Acceso al HDFS con snakebite usando Python#
Última modificación: Mayo 13, 2022
Listado de archivos en el HDFS#
[1]:
from snakebite.client import Client
client = Client('localhost', 9000)
for x in client.ls(['/']):
print(x)
{'file_type': 'd', 'permission': 511, 'path': '/tmp', 'length': 0, 'owner': 'root', 'group': 'supergroup', 'block_replication': 0, 'modification_time': 1652728033055, 'access_time': 0, 'blocksize': 0}
{'file_type': 'd', 'permission': 493, 'path': '/user', 'length': 0, 'owner': 'root', 'group': 'supergroup', 'block_replication': 0, 'modification_time': 1652728036942, 'access_time': 0, 'blocksize': 0}
[2]:
for x in client.ls(['/']):
print(x['path'])
/tmp
/user
Comandos disponibles#
cat [paths] copy source paths to stdout
chgrp <grp> [paths] change group
chmod <mode> [paths] change file mode (octal)
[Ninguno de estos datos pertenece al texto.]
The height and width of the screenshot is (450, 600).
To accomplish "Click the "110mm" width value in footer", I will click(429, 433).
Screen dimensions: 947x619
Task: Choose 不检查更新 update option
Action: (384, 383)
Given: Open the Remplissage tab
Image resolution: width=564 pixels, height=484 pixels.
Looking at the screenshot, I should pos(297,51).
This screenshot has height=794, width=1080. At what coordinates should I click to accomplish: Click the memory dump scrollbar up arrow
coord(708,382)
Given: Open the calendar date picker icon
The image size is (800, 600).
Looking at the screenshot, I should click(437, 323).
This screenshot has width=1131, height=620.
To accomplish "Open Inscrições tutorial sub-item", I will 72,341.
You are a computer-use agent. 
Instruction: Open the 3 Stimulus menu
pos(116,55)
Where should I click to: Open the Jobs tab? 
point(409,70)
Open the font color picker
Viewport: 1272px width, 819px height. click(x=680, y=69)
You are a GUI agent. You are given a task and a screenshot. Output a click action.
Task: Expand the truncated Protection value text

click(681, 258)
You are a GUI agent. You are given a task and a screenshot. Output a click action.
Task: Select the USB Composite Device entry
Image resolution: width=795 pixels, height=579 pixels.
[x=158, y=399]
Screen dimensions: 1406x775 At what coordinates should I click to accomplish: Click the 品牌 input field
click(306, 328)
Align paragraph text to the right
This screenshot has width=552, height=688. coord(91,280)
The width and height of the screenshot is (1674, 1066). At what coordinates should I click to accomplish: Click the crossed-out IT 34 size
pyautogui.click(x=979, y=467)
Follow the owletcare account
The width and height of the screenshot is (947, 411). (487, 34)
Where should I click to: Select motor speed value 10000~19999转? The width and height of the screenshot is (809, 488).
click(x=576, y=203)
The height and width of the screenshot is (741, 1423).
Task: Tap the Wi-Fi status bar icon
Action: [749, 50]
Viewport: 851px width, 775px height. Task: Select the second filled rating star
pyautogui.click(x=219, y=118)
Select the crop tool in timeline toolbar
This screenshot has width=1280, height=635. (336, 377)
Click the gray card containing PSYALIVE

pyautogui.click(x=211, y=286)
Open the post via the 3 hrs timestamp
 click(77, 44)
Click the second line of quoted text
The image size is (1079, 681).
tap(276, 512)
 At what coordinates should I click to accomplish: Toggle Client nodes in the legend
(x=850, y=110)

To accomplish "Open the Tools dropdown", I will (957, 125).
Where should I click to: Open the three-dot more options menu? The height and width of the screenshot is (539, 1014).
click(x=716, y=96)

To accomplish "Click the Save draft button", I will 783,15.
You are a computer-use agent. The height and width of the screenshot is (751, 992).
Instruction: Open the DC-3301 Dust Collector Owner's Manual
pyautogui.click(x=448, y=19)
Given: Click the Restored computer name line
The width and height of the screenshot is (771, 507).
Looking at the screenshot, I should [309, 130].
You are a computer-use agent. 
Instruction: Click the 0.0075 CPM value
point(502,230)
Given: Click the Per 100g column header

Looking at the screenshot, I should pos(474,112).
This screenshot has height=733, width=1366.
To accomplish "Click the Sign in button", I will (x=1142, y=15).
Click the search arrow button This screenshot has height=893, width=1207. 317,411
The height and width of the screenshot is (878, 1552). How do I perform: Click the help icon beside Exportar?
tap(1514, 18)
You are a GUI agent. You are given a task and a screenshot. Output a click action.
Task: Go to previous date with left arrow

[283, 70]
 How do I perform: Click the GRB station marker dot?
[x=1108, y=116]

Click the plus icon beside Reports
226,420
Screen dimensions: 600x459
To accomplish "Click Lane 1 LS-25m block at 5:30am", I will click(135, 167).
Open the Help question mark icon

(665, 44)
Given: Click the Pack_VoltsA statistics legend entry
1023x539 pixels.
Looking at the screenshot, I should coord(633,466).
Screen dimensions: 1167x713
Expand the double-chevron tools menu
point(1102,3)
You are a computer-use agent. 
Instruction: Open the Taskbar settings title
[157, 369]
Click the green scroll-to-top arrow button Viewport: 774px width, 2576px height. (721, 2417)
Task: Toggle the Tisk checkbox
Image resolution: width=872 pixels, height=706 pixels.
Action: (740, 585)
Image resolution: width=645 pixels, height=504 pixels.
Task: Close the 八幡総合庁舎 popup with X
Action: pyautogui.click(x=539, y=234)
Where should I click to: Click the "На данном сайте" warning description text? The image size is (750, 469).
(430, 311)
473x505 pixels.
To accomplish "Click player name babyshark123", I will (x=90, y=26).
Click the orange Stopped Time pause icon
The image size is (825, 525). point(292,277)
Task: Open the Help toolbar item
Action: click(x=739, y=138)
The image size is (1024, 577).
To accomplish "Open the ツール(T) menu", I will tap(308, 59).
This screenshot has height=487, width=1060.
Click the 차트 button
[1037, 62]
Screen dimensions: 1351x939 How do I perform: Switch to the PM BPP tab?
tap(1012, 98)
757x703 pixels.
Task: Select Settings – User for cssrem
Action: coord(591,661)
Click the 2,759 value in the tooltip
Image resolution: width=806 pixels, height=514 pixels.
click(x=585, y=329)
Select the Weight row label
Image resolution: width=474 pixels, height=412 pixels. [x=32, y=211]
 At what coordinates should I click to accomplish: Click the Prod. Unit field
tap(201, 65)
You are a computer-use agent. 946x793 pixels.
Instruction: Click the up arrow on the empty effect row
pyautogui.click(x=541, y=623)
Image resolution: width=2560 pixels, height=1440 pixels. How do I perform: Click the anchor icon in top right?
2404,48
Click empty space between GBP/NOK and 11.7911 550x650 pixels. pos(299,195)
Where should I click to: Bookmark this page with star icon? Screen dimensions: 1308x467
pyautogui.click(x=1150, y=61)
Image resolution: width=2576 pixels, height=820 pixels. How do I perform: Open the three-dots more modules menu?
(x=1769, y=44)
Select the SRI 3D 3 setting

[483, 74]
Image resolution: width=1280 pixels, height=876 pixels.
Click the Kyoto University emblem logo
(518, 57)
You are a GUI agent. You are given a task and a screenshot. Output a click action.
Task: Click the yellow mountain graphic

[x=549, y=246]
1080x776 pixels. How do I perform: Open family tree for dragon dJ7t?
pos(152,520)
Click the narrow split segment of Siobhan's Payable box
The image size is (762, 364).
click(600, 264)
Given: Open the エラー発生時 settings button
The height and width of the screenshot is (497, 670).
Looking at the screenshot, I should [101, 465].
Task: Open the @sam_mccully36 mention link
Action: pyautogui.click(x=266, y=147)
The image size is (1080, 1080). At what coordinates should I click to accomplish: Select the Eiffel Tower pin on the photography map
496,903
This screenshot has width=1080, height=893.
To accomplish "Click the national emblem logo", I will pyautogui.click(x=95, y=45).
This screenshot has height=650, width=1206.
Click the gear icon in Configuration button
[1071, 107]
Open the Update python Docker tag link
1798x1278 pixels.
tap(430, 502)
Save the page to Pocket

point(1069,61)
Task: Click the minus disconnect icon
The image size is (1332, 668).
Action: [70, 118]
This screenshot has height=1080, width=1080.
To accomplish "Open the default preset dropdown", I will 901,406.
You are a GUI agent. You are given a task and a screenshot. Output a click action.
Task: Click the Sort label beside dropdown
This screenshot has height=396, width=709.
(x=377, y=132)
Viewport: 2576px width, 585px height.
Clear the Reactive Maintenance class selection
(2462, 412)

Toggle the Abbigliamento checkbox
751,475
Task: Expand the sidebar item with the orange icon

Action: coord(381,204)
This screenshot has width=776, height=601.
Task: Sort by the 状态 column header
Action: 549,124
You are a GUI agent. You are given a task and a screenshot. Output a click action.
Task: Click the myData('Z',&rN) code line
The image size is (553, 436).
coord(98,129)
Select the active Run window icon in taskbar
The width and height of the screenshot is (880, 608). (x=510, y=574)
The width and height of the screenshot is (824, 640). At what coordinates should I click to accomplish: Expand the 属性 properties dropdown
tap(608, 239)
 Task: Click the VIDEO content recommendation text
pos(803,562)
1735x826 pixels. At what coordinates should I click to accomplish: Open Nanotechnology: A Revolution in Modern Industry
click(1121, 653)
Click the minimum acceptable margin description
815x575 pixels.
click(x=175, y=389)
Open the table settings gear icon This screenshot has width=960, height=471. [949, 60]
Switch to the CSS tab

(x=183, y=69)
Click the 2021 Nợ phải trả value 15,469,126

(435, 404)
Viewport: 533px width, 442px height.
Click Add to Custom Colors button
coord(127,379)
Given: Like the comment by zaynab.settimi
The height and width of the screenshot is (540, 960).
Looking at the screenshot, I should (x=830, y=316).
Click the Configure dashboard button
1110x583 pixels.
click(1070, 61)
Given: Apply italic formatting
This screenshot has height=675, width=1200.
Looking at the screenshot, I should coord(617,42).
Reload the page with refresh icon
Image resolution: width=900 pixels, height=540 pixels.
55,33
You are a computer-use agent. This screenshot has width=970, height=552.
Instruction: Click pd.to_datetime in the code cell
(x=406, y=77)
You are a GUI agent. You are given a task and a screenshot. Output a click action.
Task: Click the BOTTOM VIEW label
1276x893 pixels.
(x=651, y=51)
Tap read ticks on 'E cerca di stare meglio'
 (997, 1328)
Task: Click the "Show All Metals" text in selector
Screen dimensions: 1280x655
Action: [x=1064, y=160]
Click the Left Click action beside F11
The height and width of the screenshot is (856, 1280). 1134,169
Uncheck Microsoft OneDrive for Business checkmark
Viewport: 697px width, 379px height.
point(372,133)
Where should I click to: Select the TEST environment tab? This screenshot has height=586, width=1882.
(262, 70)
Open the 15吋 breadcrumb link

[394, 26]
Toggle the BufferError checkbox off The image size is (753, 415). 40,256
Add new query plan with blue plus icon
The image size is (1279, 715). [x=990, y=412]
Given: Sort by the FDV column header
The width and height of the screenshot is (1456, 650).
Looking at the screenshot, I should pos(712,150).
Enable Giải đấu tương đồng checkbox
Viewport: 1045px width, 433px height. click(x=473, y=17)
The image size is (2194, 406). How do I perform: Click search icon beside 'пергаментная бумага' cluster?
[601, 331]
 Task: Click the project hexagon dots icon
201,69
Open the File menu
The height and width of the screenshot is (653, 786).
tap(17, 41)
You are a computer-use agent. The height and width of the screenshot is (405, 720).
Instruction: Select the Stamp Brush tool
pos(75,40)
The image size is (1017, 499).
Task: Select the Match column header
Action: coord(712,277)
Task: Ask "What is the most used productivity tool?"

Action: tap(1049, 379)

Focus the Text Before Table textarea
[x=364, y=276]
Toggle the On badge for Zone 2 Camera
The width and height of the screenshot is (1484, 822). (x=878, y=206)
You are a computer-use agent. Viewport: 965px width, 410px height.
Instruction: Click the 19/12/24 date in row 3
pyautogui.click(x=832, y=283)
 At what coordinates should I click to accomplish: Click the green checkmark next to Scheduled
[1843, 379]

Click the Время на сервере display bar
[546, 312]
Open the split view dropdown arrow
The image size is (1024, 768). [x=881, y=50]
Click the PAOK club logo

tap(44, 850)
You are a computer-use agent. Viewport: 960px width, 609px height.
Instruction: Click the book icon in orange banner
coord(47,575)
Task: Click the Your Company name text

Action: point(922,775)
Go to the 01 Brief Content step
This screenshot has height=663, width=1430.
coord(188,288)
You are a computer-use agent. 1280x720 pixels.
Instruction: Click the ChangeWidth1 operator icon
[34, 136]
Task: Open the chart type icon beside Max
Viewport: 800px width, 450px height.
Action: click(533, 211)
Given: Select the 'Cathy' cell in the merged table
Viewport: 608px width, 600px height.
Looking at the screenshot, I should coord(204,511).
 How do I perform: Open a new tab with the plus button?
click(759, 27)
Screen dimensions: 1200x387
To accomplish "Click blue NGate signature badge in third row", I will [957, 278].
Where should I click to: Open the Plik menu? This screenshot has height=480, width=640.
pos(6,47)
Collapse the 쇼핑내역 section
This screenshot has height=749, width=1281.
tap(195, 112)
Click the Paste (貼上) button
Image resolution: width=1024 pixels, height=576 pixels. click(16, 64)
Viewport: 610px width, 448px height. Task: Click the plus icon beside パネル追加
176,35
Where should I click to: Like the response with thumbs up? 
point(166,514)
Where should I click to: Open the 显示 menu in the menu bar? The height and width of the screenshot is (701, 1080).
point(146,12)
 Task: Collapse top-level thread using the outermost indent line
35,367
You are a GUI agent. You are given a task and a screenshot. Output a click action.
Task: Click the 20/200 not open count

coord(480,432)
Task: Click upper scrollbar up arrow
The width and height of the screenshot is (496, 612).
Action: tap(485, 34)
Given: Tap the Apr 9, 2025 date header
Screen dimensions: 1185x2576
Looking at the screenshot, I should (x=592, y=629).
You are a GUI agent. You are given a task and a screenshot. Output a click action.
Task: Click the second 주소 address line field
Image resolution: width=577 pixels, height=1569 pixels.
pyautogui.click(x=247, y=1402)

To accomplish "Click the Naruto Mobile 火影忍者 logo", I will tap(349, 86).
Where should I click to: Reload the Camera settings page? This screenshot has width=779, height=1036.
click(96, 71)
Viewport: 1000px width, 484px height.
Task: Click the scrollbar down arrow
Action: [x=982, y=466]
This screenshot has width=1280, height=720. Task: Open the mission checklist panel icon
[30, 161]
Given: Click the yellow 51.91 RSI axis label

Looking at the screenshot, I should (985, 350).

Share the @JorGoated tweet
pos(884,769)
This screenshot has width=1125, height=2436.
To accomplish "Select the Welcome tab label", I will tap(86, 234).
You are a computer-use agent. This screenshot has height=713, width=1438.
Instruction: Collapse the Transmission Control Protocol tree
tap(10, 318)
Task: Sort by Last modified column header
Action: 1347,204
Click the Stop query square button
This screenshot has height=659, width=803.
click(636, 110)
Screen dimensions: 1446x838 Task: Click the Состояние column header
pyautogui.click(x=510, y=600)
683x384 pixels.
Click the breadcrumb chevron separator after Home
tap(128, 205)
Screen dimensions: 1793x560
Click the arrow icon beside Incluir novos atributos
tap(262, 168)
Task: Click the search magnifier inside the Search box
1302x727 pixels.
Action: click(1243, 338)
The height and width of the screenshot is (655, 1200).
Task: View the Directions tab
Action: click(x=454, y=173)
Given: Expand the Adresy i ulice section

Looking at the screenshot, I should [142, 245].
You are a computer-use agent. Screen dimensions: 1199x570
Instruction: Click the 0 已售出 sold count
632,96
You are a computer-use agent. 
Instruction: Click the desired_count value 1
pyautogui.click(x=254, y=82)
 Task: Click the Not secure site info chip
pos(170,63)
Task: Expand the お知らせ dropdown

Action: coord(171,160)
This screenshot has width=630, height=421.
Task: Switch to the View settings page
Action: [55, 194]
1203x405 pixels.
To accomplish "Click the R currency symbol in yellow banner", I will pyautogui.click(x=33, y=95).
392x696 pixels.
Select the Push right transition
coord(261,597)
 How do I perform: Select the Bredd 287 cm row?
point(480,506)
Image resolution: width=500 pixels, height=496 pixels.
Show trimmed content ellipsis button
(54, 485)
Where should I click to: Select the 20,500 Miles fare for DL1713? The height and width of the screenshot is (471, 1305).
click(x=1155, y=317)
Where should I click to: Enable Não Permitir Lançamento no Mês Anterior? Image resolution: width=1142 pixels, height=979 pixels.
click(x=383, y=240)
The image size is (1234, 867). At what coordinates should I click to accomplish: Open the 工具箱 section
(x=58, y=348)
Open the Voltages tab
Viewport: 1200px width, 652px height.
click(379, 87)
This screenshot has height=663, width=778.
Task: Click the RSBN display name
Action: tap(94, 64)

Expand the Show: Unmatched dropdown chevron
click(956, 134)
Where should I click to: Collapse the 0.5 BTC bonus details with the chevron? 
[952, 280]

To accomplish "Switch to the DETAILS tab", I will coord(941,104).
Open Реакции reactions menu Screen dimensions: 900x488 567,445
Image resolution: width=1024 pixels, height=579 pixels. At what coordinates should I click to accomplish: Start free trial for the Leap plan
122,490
chown <owner:grp> [paths] change owner
copyToLocal [paths] dst copy paths to local file system destination
count [paths] display stats for paths
df display fs stats
du [paths] display disk usage statistics
get file dst copy files to local file system destination
getmerge dir dst concatenates files in source dir into destination local file
ls [paths] list a path
mkdir [paths] create directories
mkdirp [paths] create directories and their parents
mv [paths] dst move paths to destination
rm [paths] remove paths
rmdir [dirs] delete a directory
serverdefaults show server information
setrep <rep> [paths] set replication factor
stat [paths] stat information
tail path display last kilobyte of the file to stdout
test path test a path
text path [paths] output file in text format
touchz [paths] creates a file of zero length
usage <cmd> show cmd usage
Creación de un directorio en /tmp/#
[3]:
from snakebite.client import Client
client = Client('localhost', 9000)
for x in client.mkdir(['/tmp/demo']):
print(x)
{'path': '/tmp/demo', 'result': True}
Creación de un archivo vacio en el HDFS#
[4]:
for p in client.touchz(['/tmp/demo/text.txt']):
print(p)
{'path': '/tmp/demo/text.txt', 'result': True}
Listado del contenido de un archivo en el HDFS#
[5]:
for p in client.cat(['/tmp/demo/text.txt']):
for line in p:
print(line)
Borrado#
[6]:
for p in client.delete(['/tmp/demo'], recurse=True):
print(p)
{'path': '/tmp/demo', 'result': True}